La cifra es difícil de creer si hacemos la comparación con lo que ocurre en el mundo privado, donde la tasa de positivos en estos exámenes ronda el 15%. A todas luces, un porcentaje que dista considerablemente de la medición en el aparato judicial.
Más allá de los números, el tema de fondo es que falta mucho por avanzar en el control de alcohol y/o drogas lícitas o ilícitas en el mundo público.
El Decreto Supremo 1215 de 2006, promulgado bajo el primer Gobierno de Michelle Bachelet, establece que deberán someterse a control de consumo de sustancias o drogas estupefacientes o sicotrópicas ilegales los funcionarios “hasta el grado de Jefe de División o su equivalente”. Los cargos superiores sólo deben “prestar una declaración jurada que acredite que no se encuentra afecto a esa causal de inhabilidad”, señala el texto.

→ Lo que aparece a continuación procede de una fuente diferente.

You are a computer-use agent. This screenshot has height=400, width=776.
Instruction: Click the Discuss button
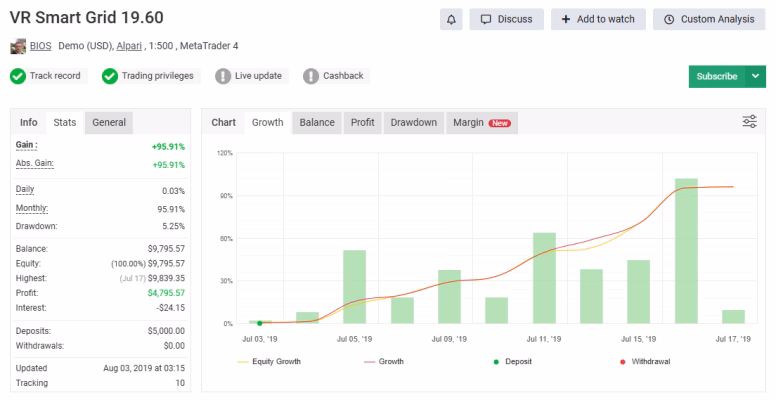tap(507, 19)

En Estados Unidos se somete a este tipo de test a todos los empleados federales y cargos sensibles como el transporte, pero en Chile quienes están en las altas esferas de la administración pública sólo deben firmar un papelito para eximirse de todo control.
Así las cosas, la norma vigente consagra por ley una inequidad en la administración del Estado. Peor aún, a la opinión pública se le da el mensaje de que hay “intocables”. Si traspasamos esta lógica que opera en el sector público al mundo privado es como decir que en una empresa se puede testear a todos los colaboradores, menos a los gerentes.
Asimismo, el control de alcohol y/o drogas lícitas o ilícitas en el mundo público debe ceñirse a las reglas de oro fundamentales que recomiendan las mejores prácticas internacionales.
Estas indican que los controles deben ser aleatorios, vale decir que todos los trabajadores tengan la misma probabilidad de ser escogidos, para que el método de selección sea objetivo (no discriminatorio) y confiable; sorpresivos en el tiempo, de modo que los evaluados no puedan predecir o anticipar un evento de testeo; representativos, para que el control tenga un carácter inhibitorio o disuasivo.
Sobre todo, los testeos deben ser confidenciales y consistentes en el tiempo. La frecuencia mínima de medición que se recomienda para cumplir con el objetivo perseguido es trimestral, y no una vez al año, como suelen realizarse.
Si no existen esas condiciones, simplemente no podemos confiar en que lo que realmente se busca es inhibir el consumo en el sector público.